Camille Guérin-Gonzales (1945-2015)

Camille Guérin-Gonzales HeadshotMADISON – Camille Guérin-Gonzales died on Tuesday, Feb. 24, 2015, at Agrace HospiceCare in Madison, after 14 months of living exuberantly, purposefully, and consciously with a cancer diagnosis that she never let define her.

She was born on July 20, 1945, in Las Vegas, N.M., the first child of Estella María Gonzales and Benedict Frederick Guérin. Because her father worked in the nuclear weapons industry, she did part of her growing up in Los Alamos, N.M., near the Nevada Test Grounds; and in Livermore, Calif. But she also lived in Las Vegas with her grandparents, who helped to raise her, Johanna and Gilberto Guérin, and Elenita and Adelaido Gonzales. Some parts of her family had roots in northern New Mexico going back 17 generations; they migrated there from what is now Mexico. Some parts of her family were indigenous to the land. Still others arrived later from France, Germany, and New England. Camille attended both Catholic and public schools growing up, rarely spending more than a year in any one place.

When she entered community college in Riverside, Calif., she lived with her Aunt Angie (Guérin) Kramer and her cousins, Karen, Joan, and Anita. An early marriage produced three handsome and spirited children, Kerrie Anne, Ronald Wayne, and Michael James Lester.
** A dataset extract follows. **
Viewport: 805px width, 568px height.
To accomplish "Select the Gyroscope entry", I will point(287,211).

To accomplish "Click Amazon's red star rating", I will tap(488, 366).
When the children were small, Camille went back to school, earning her B.A. at University of California, Riverside, in 1978. By then, she was hooked on the study of history, and she went on to receive her M.A. in 1980. Now on her own, she took a brave leap into a Ph.D. program while raising three children. She earned her doctorate at UC-Riverside in 1985, writing the dissertation that eventually appeared in book form, Mexican Workers and American Dreams: Immigration, Repatriation, and California Farm Labor, 1900-1939. She published in the areas of U.S. labor, immigration, and Latino history, and left behind an unfinished book manuscript on coal mining communities, “Mapping Working-Class Struggle in Appalachia, South Wales, and the American Southwest.”